Coherence is a normalized measure of similarity between two consecutive (same relative orbit) S-1 images. Interferometric 6 day repeat pass coherence in VV polarization (cohvv), and coherence in VH polarization (cohvh) are chosen features as they are shown to be sensitive to changes in vegetation and agricultural events25. The shorter the time interval after the mowing event and the first interferometric acquisition, the higher the coherence value. Generally, up to 24 to 36 days after a mowing event, coherence stays relatively high. Precipitation caused the coherence to drop, which disturbs the detection of a mowing event. The spatial resolution of the S-1 6-day repeat pass interferometric coherence is 70 m. Given two S-1 images \(s_{1}\) and \(s_{2}\), coherence is calculated as follows:

$$\begin{aligned} \wp =\frac{|\langle s_{1}s*_{2}\rangle |}{\sqrt{\langle s_{1}s*_{1}\rangle | \langle s_{2}s*_{2}\rangle |}} \end{aligned}$$
(1)

where \(|\langle s_{1}s*_{2}\rangle |\) is the absolute value of the spatial average of the complex conjugate product.

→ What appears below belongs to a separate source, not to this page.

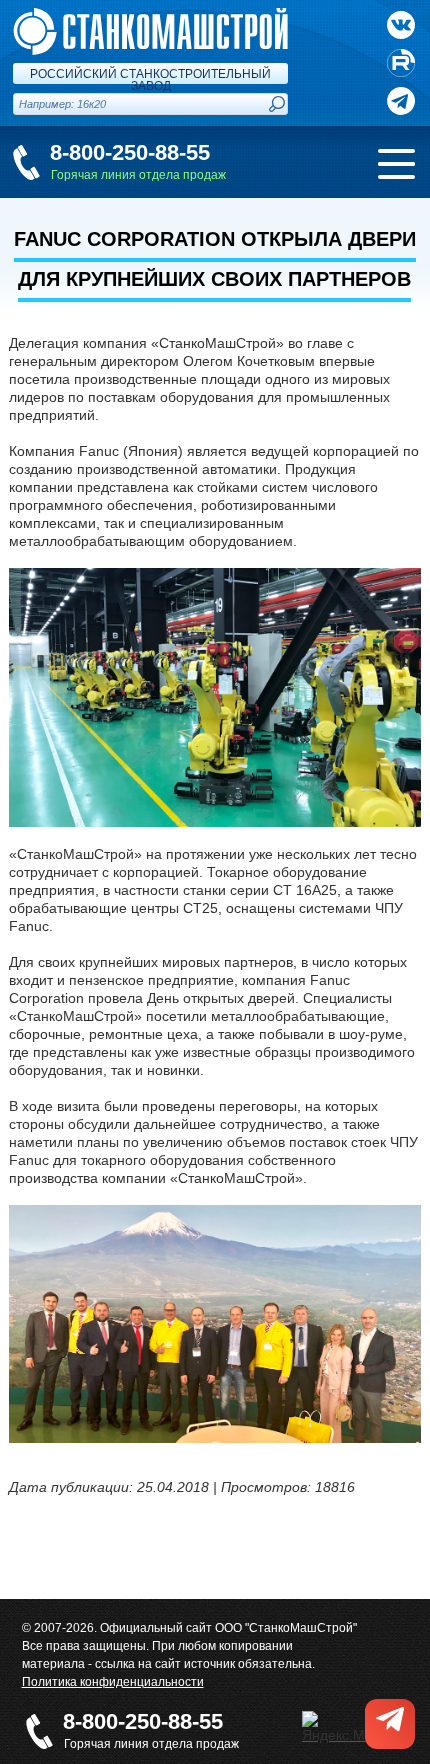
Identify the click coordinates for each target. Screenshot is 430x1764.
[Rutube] (401, 63)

Coherence between two S-1 images \(s_1\) and \(s_2\) reaches its maximum value of 1 when both images have the same position and physical characteristics of the scatters. In contrast, the coherence value declines when the position or properties of the scatters change.

Feature extraction from Sentinel-2 data

NDVI is related to the amount of live green vegetation. Generally, NDVI increases and decreases over the season, indicating the natural growth decay of vegetation, while the significant drops in the NDVI indicate an agricultural event such as mowing. NDVI is derived from S2 images and is calculated as follows:

$$\begin{aligned} NDVI=\frac{band8 - band4}{band8 + band4} \end{aligned}$$
(2)
Figure 3
figure 3

Typical signature of NDVI and coherence in VV and VH polarisation for non mown field during the year.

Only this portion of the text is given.